“A piccoli passi”… si fa una grande musica

concerto-furibondo

GABRIELLA MONGARDI

“ A piccoli passi” era il titolo del concerto tenuto a Mondovì sabato 5 giugno dal Furibondo String Trio (Liana Mosca al violino, Gianni de Rosa alla viola e Marcello Scandelli al violoncello), il cui programma si estendeva dal repertorio classico fino al romanticismo di Franz Schubert.

Il trio d’archi è di fatto un’orchestra d’archi in formato tascabile, o meglio da salotto, nata per il piacere di fare musica insieme (musizieren) e per il piacere degli ascoltatori, nell’era in cui non esistevano mezzi meccanici (men che meno elettronici) per la riproduzione del suono. Prima presso le corti aristocratiche, e poi nei palazzi della buona borghesia, la musica da camera era intrattenimento piacevole, passatempo molto apprezzato e i compositori scrivevano appositamente brani leggeri e gradevoli, assecondando le richieste del pubblico, come nel caso di Felice Giardini, il più “vecchio” degli autori in programma.
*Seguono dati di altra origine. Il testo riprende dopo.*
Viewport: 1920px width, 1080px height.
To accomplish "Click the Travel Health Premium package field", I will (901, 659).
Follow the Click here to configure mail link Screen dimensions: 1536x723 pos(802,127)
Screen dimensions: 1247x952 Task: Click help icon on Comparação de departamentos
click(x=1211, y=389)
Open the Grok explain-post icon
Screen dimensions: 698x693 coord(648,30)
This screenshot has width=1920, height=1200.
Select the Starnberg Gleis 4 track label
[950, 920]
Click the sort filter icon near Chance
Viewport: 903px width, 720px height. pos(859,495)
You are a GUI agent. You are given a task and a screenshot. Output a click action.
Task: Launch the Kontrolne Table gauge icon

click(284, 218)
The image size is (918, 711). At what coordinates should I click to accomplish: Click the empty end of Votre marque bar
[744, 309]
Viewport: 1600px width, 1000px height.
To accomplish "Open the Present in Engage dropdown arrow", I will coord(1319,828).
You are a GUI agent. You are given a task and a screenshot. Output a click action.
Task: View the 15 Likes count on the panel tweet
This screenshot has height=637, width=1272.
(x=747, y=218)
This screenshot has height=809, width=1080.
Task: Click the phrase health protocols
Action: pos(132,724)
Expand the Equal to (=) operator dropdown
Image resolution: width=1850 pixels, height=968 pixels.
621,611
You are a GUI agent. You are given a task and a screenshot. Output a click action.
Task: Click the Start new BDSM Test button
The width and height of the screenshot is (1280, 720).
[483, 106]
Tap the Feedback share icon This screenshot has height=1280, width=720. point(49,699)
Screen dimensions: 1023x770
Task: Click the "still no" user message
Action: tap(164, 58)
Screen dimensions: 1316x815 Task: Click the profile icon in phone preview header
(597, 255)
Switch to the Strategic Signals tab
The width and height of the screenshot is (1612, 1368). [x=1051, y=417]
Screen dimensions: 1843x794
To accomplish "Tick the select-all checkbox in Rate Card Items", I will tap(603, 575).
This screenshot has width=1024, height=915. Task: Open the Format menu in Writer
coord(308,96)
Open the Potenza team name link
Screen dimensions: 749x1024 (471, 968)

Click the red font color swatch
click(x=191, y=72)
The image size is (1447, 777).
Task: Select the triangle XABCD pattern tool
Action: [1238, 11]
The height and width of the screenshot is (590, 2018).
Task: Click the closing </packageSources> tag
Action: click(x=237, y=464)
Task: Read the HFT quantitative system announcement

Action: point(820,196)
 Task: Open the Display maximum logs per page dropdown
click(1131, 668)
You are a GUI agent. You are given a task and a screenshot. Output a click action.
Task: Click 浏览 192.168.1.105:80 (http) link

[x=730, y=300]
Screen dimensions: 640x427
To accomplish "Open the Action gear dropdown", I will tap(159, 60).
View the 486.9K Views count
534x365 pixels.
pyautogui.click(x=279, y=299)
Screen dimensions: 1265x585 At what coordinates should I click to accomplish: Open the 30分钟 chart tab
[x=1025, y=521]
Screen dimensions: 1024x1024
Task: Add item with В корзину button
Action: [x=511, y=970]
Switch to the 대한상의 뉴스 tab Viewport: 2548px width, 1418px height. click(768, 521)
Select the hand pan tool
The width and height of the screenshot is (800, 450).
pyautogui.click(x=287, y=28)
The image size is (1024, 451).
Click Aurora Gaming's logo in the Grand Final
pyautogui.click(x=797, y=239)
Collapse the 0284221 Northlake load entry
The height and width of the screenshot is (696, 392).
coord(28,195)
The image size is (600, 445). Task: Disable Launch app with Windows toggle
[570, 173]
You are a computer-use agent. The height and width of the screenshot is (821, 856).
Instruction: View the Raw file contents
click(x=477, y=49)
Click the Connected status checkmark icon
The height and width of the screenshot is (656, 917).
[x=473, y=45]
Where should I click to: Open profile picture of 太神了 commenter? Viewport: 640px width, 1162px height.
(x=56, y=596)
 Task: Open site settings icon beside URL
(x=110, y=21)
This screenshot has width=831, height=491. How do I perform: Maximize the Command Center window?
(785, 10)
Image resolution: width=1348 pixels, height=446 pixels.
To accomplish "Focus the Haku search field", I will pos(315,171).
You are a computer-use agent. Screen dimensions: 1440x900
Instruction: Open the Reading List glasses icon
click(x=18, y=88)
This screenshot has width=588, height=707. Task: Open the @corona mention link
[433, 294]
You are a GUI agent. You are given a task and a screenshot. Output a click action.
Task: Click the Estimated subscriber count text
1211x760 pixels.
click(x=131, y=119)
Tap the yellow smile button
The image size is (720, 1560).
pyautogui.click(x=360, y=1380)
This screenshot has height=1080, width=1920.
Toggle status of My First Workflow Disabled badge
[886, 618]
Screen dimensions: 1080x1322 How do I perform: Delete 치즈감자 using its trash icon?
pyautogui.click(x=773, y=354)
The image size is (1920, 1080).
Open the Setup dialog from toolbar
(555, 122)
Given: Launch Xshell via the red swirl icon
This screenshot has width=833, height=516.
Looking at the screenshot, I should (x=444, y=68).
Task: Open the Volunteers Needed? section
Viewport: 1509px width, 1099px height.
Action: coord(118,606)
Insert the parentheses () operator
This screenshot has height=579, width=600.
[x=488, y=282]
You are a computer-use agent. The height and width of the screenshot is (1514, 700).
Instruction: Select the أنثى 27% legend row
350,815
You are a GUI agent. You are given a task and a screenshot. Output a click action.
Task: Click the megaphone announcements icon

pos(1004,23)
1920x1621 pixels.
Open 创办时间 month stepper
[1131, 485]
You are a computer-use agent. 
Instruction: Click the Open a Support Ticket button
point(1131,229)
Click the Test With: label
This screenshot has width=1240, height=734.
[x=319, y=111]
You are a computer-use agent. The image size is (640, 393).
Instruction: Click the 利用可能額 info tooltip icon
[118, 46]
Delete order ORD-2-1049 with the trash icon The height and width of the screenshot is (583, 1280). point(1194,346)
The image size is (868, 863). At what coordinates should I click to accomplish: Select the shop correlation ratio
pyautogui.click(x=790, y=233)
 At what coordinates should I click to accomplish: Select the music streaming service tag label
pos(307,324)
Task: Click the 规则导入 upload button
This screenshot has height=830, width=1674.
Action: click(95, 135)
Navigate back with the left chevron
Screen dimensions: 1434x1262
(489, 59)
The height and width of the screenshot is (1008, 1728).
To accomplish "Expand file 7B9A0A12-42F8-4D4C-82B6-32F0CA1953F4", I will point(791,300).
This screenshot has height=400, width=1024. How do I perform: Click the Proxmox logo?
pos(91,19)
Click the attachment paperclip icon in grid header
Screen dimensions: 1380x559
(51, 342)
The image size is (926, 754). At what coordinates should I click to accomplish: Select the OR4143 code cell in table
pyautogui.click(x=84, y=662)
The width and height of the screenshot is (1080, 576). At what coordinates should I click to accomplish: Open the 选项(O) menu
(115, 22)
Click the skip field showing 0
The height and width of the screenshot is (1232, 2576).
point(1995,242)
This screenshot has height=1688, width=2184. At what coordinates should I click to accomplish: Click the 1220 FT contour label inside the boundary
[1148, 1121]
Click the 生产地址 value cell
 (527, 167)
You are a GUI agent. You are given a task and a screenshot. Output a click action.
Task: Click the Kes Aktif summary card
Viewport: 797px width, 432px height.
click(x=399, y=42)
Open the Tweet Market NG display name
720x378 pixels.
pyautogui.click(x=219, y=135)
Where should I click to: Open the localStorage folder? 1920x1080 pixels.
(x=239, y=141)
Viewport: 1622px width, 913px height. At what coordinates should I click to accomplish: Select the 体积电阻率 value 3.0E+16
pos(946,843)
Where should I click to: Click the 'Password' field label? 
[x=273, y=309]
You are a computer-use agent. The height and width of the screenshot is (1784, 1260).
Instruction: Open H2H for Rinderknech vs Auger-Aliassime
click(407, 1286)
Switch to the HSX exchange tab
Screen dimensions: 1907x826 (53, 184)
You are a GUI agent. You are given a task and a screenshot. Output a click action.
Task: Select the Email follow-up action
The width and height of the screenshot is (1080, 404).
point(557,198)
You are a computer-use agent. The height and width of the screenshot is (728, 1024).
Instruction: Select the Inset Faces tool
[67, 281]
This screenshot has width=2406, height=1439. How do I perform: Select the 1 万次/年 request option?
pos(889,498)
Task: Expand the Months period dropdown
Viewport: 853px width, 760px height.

Il suo trio per archi in Fa maggiore si apre con un andante un po’ monotono, si vivacizza con echi mozartiani del grazioso e si conclude con un allegro che mescola vari tempi di danza, in una girandola di “effetti speciali”.

Il trio per archi in Sol maggiore di Boccherini inizia invece con un delicato andantino venato di chiaroscuri (alla cupezza del violoncello rispondono consolatori violino e viola con scale e arpeggi), ma la sorpresa è nel tempo di minuetto, impaziente e nervoso, percorso da profondi sospiri.

Ancor più sorprendenti le trascrizioni (attribuite a Mozart, ma senza conferme recenti) delle fughe di Johann Sebastian Bach, precedute da un movimento lento (adagio o largo). Di salottiero hanno ben poco, soprattutto la n.4: le tre voci non edificano una cattedrale sonora come in Bach, ma si incalzano, si inseguono, si intrecciano in un’armonia severa, tempestosa, quasi dolorosa, che esprime il lato umbratile della vita e della psiche, schiacciata dal peso del negativo: l’atmosfera ricorda quella inquieta dello Sturm und Drang.

Ha struttura fugata anche la Triosatz n.1 di Schubert, sfavillante di grazia. La fuga qui è la cornice che la tradizione fornisce per dar voce a una tensione irrisolta, alla nuova sensibilità romantica, per cui la musica era l’arte dell’infinito. Come ha affermato il celebre direttore d’orchestra Nikolaus Harnoncourt: «La musica è una lingua dell’ineffabile, che però si avvicina ad alcune verità ultime, ad alcune segrete esperienze ben più della “lingua delle parole”».  

Hanno dimostrato di esserne ben consapevoli i tre musicisti, che hanno concluso il concerto con l’aria “Lascia ch’io pianga” dal Rinaldo di Händel, dedicata a tutte le vittime della pandemia che ci ha così duramente colpiti.